**Work to complete:**
For this exercise, copy exactly the lines below from the one with "The width and height of the screenshot is (450, 338)." through the one with "Open the hamburger" and leave out the pictures.

(Dataset extract Opens)

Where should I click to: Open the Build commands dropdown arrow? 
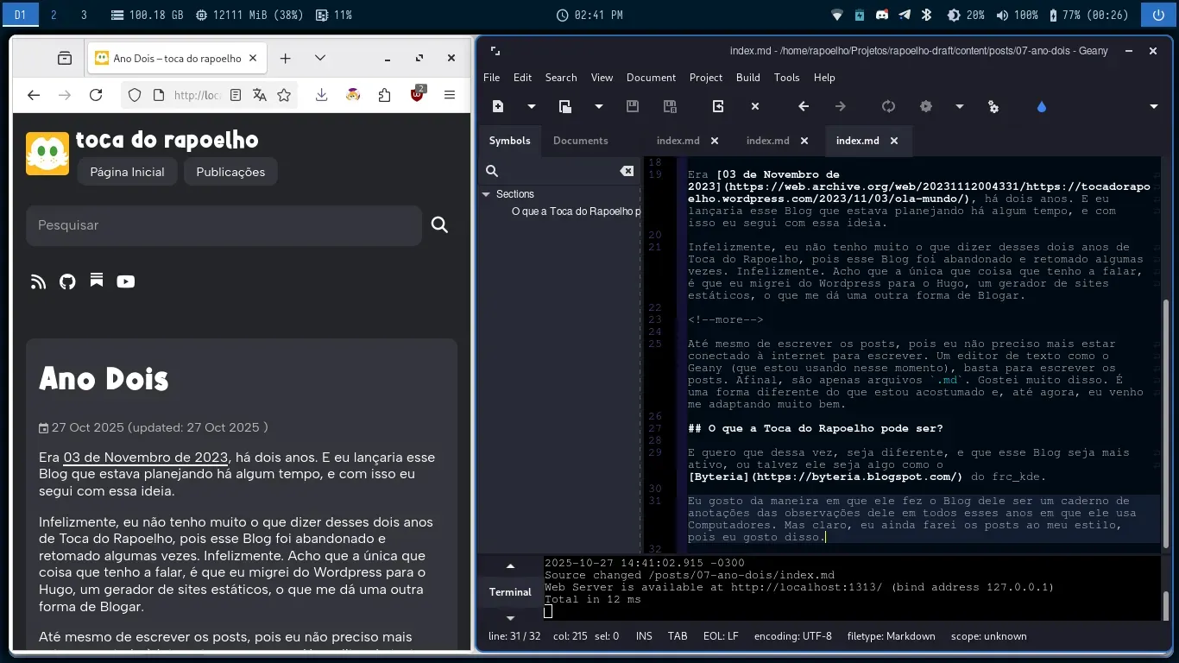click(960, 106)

(Dataset extract Closes)
(Dataset extract Opens)

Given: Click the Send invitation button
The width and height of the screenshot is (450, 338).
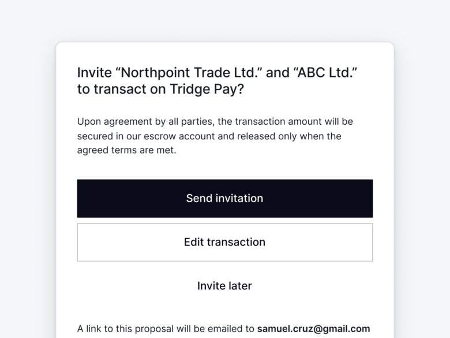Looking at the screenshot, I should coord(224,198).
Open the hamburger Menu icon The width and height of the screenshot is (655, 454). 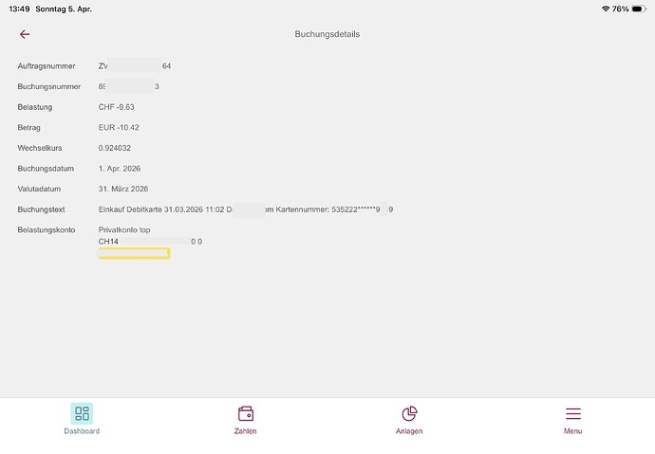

(Dataset extract Closes)

**Answer to this task:**
The width and height of the screenshot is (450, 338).
Looking at the screenshot, I should coord(224,198).
Open the hamburger Menu icon The width and height of the screenshot is (655, 454). 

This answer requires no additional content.